I’m extremely happy with the end result of this processing as it has allowed me to show an accurate representation of weekly deaths (based on date of occurrence) compared to historical data in my study of excess deaths over the past 50 years.

The main spreadsheet for the study is “ons_weekly_deaths.xlsx” and it can be found on GitHub.

Aside from this processing the rest of the data preparation for the study was relatively straightforward and was completed using SQL.

All of the data and scripts can be found in the project on GitHub.

Appendix - Data Sources

Daily death occurrences, England and Wales: 1970 to 2018

Summary: ONS datasets were used to produce “daily_deaths_1970-2018.csv” and they were loaded into MariaDB using SQL.

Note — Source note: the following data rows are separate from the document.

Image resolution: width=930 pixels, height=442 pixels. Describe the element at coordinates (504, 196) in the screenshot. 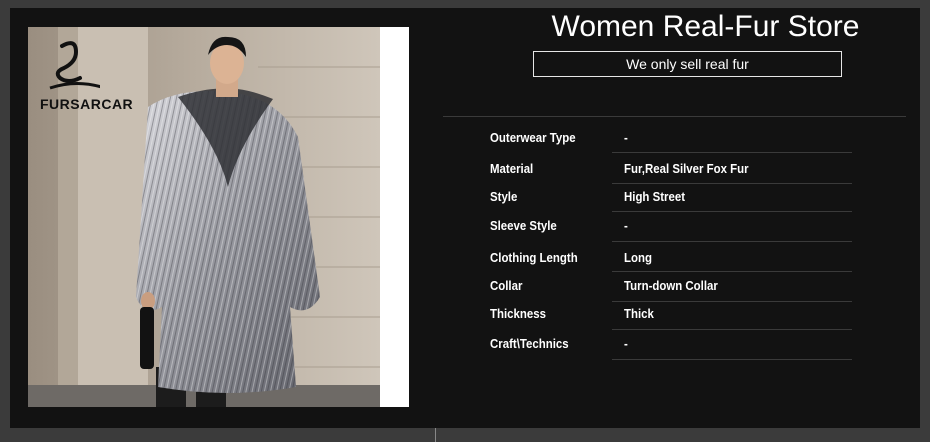

I see `spec-label: Style` at that location.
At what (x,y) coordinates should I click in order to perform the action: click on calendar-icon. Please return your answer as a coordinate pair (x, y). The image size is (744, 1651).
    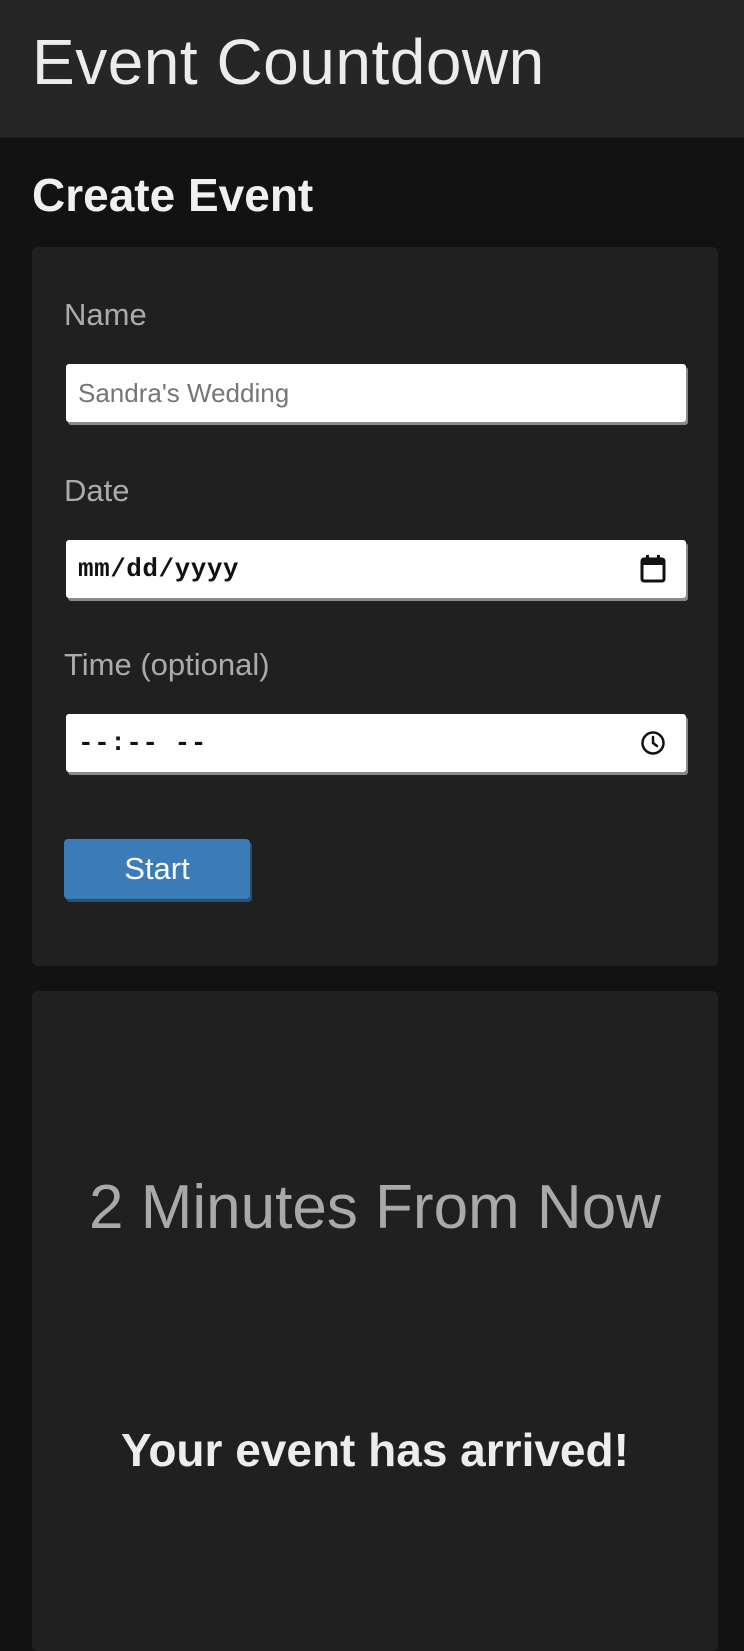
    Looking at the image, I should click on (653, 569).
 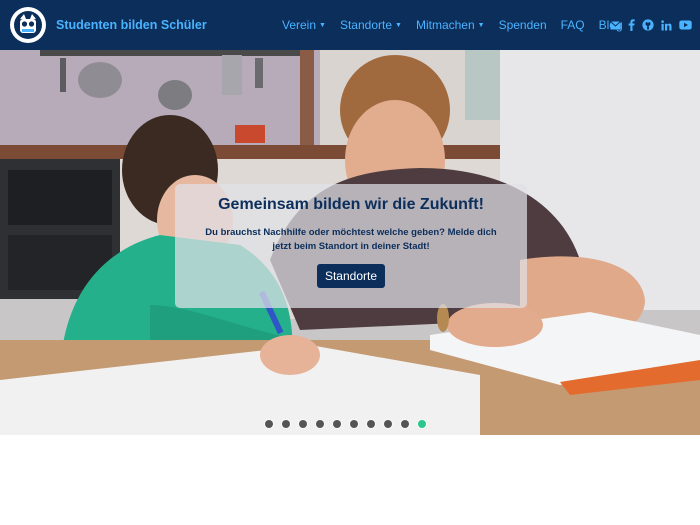 I want to click on nav-label: Verein, so click(x=300, y=25).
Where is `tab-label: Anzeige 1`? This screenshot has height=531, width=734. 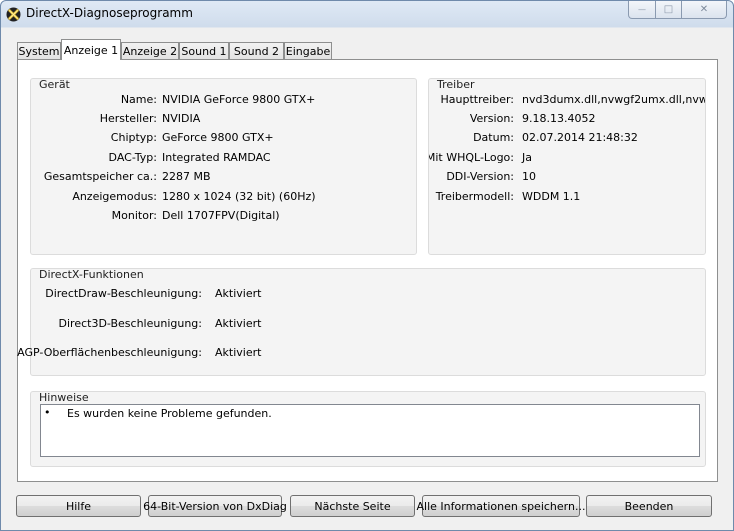
tab-label: Anzeige 1 is located at coordinates (91, 50).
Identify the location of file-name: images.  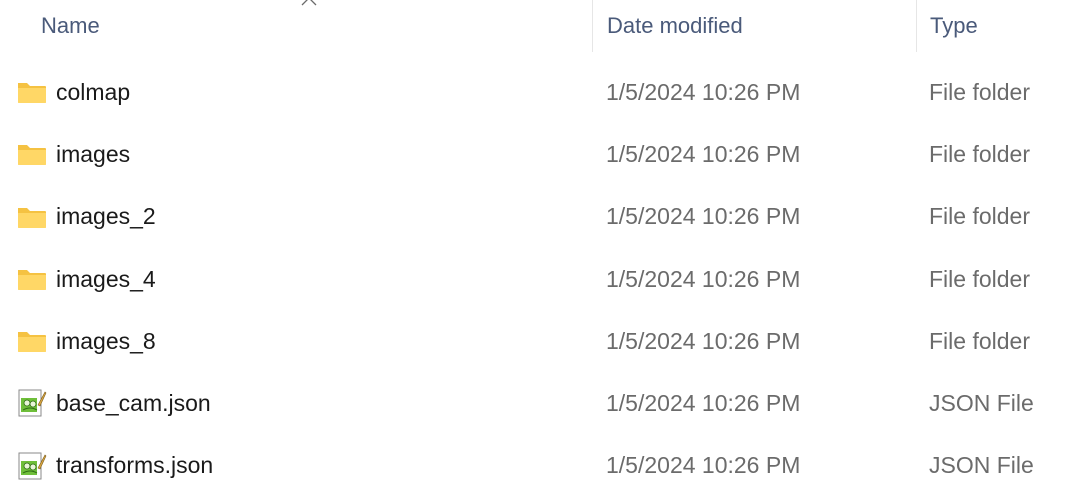
(94, 154).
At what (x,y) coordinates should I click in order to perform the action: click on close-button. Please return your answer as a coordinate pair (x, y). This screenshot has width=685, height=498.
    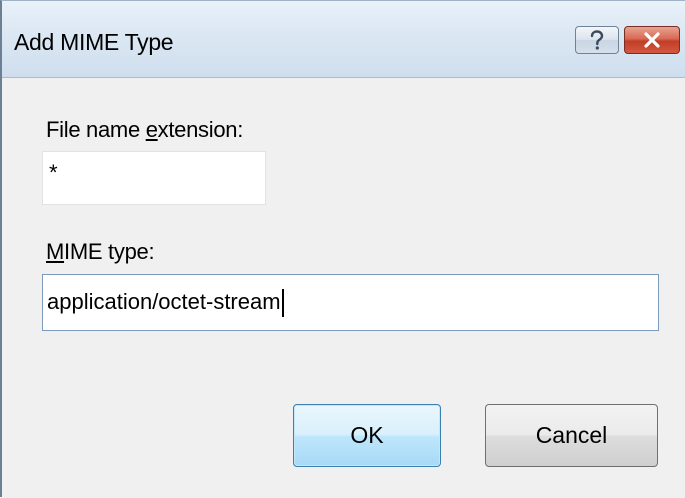
    Looking at the image, I should click on (652, 40).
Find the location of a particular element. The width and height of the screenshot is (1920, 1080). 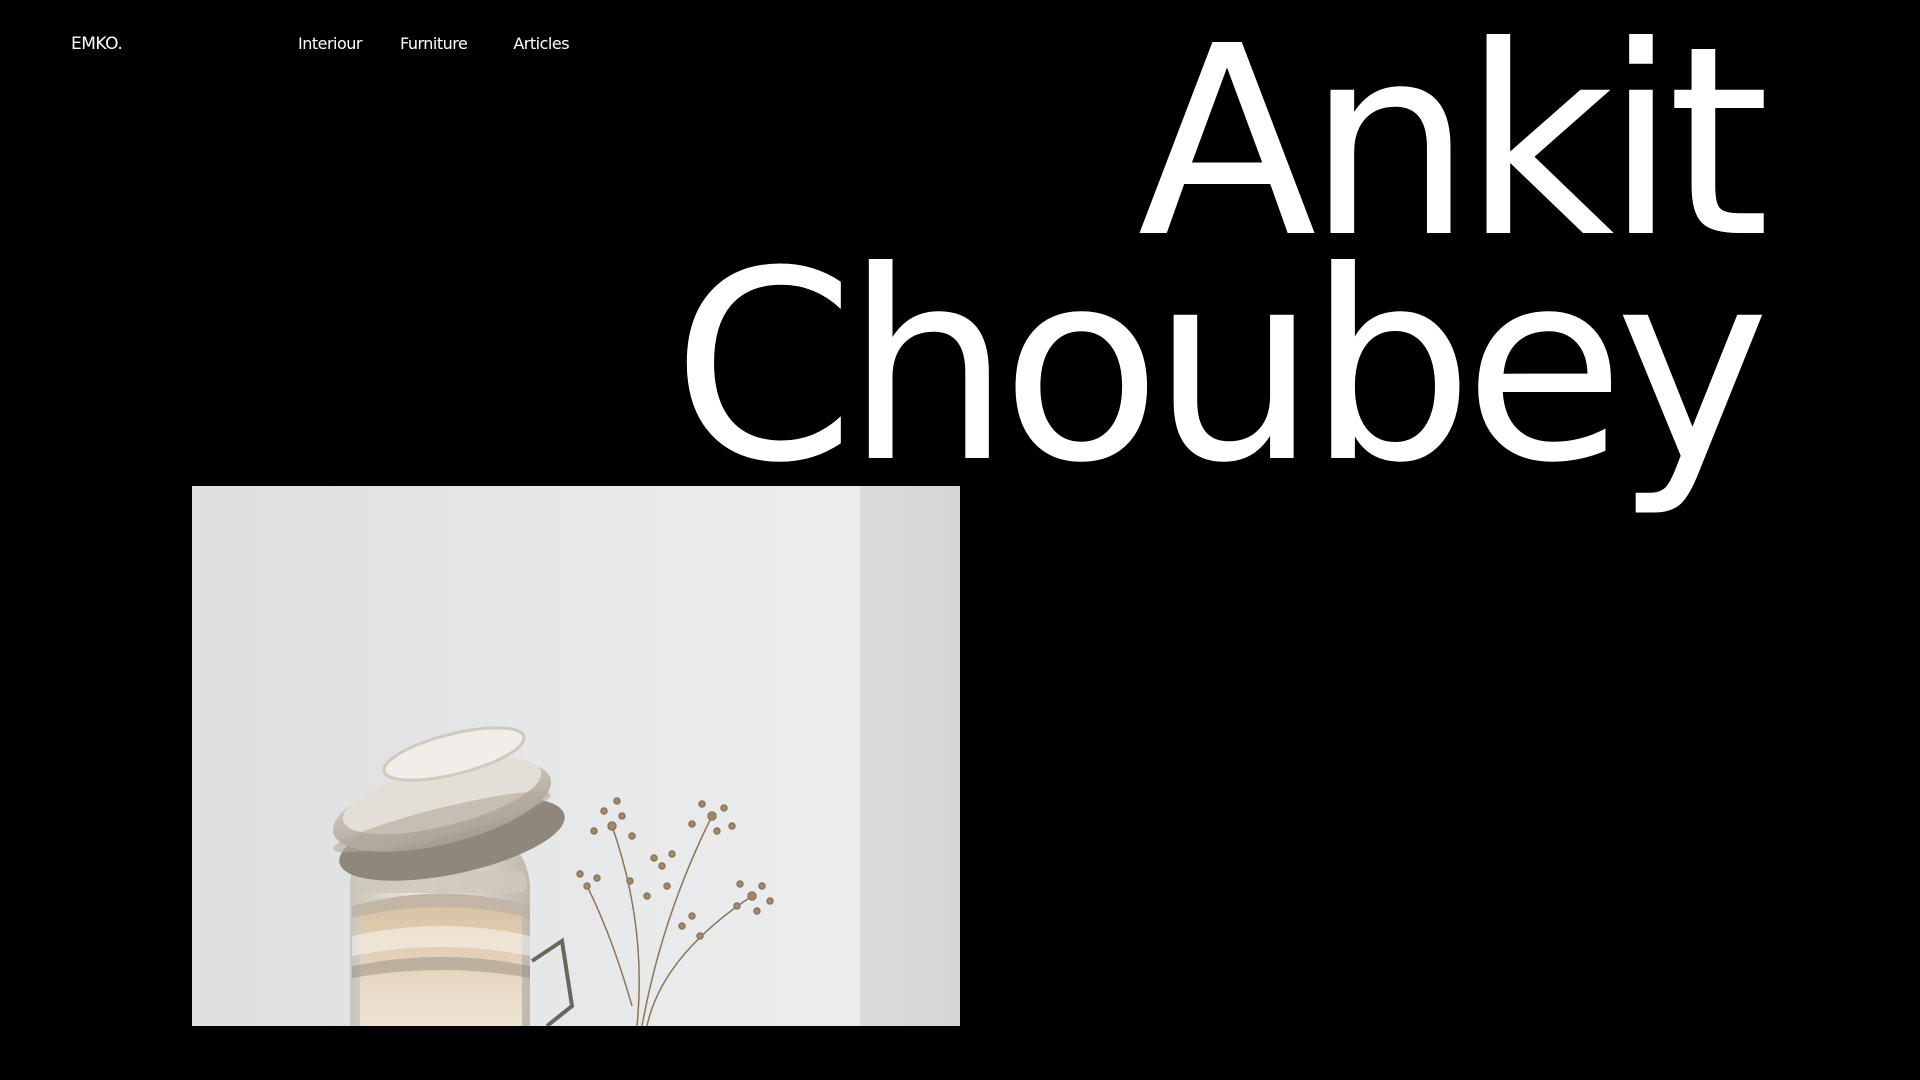

nav-link-interiour: Interiour is located at coordinates (330, 44).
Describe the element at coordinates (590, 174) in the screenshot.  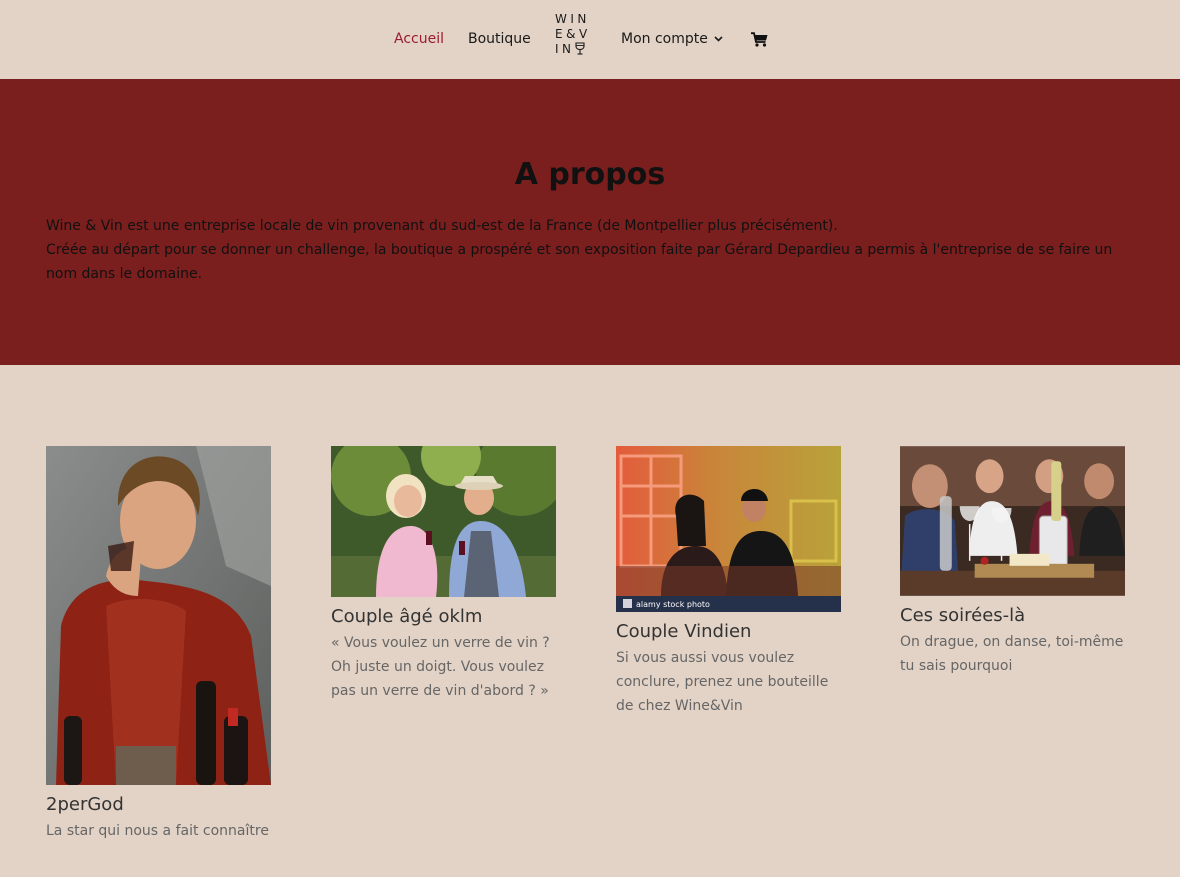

Data for Jan 1970 - Dec 2014

Downloaded the spreadsheet associated with request 005549 - “Daily death occurrences, 1970-2014.xlsx”.

The data came from the worksheet named “National daily deaths”. The year + month + day were converted to yyyy-mm-dd.

Data for Jan 2015 - Dec 2018

Downloaded the spreadsheet associated with request 11178 - “dailydeathsfinal.xlsx”.

The data came from the worksheet named “Table”. The year + month + day were converted to yyyy-mm-dd.

SQL Scripts

The scripts “create_daily_deaths.sql” and “insert_daily_deaths_1970-2018.sql” were used to load the CSV into MariaDB.

Daily death occurrences, England and Wales (provisional): 2019

The dataset accompanying the Excess Winter Mortality publication was used to produce “daily_deaths_provisional_2019.csv”.

Data for Jan 2019 - Jul 2019

Downloaded the spreadsheet associated with Excess winter mortality in England and Wales (2018-2019) - “referencetable.xls”.

The data in the worksheets named “3a” (England) and “3b” (Wales) was combined and saved as a CSV.

SQL Script

The script “insert_daily_deaths_provisional_2019.sql” was used to load the CSV into MariaDB.

Deaths registered weekly in England and Wales, provisional: 2019

Data for Aug 2019 - Dec 2019

Downloaded the latest spreadsheet for 2019 from Deaths registered weekly in England and Wales, provisional: 2019 - “publishedweek522019.xls”.

Deaths registered weekly in England and Wales, provisional: 2020

Data for Jan 2020 - Jul 2020

Downloaded the latest spreadsheet for 2020 from Deaths registered weekly in England and Wales, provisional: 2020 - “publishedweek282020.xlsx”.